● DATA UNDER STUDY
══════════════════════════════

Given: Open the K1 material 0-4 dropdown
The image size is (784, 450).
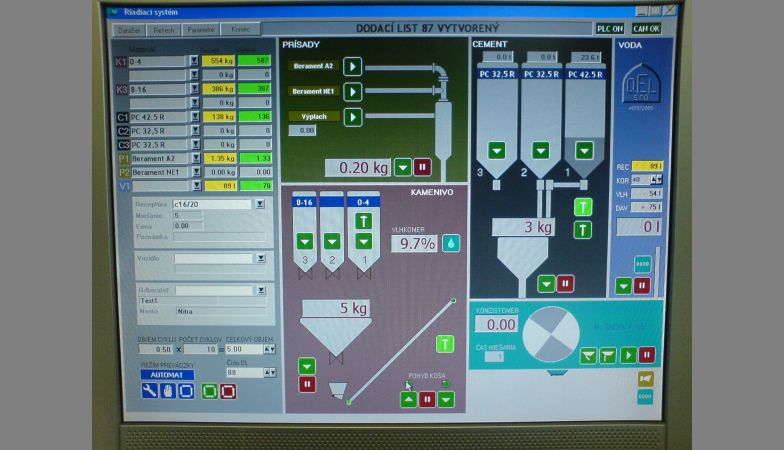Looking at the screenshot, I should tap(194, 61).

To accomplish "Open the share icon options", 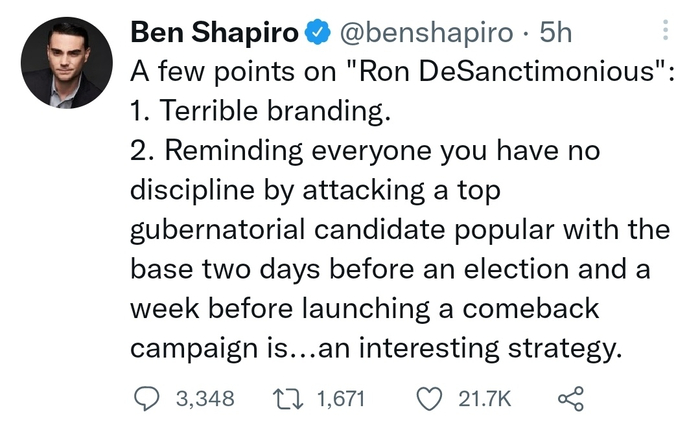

══════════════════════════════

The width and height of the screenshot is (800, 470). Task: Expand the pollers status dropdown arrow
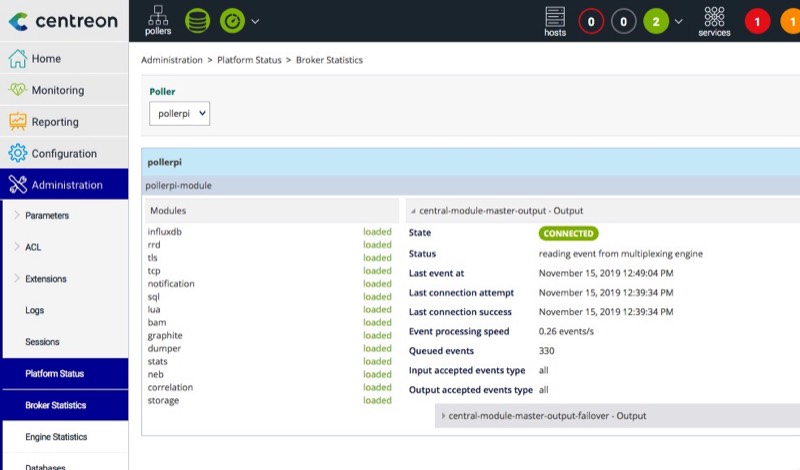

══════════════════════════════

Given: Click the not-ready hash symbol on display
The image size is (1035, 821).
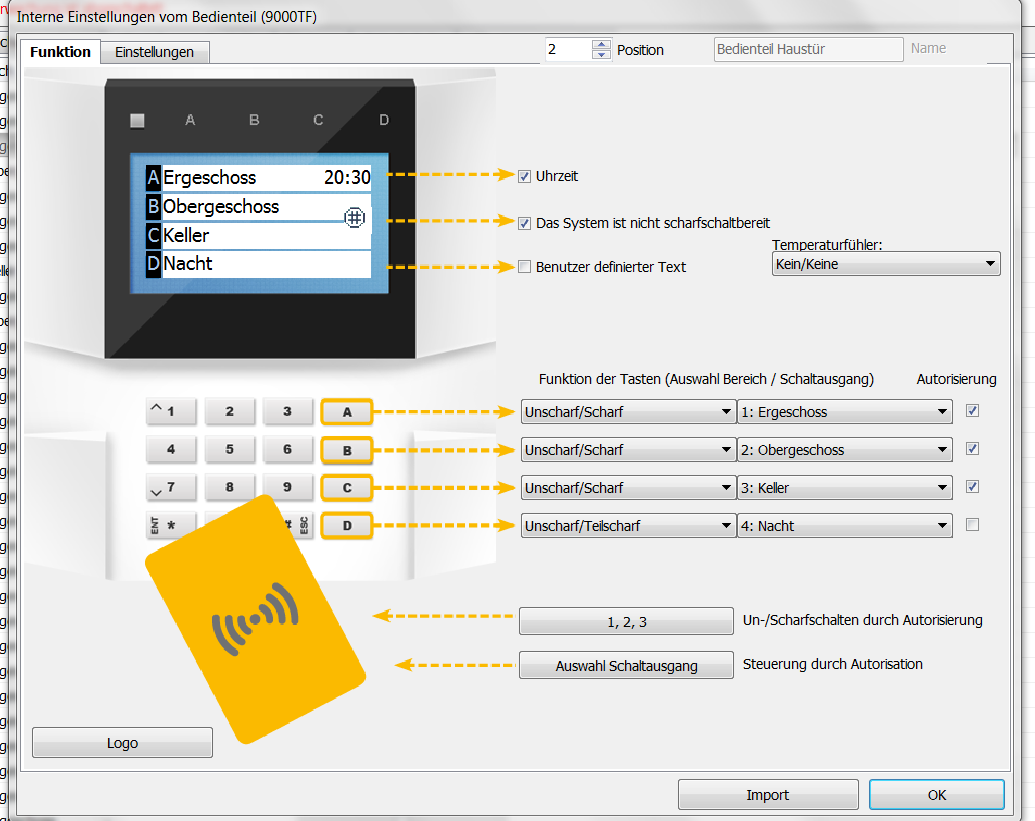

══════════════════════════════

Give back, word for word, only the lines above from the line holding "Given: Click the" to the line holding "The image size is (1035, 821).", both included.

Given: Click the not-ready hash symbol on display
The image size is (1035, 821).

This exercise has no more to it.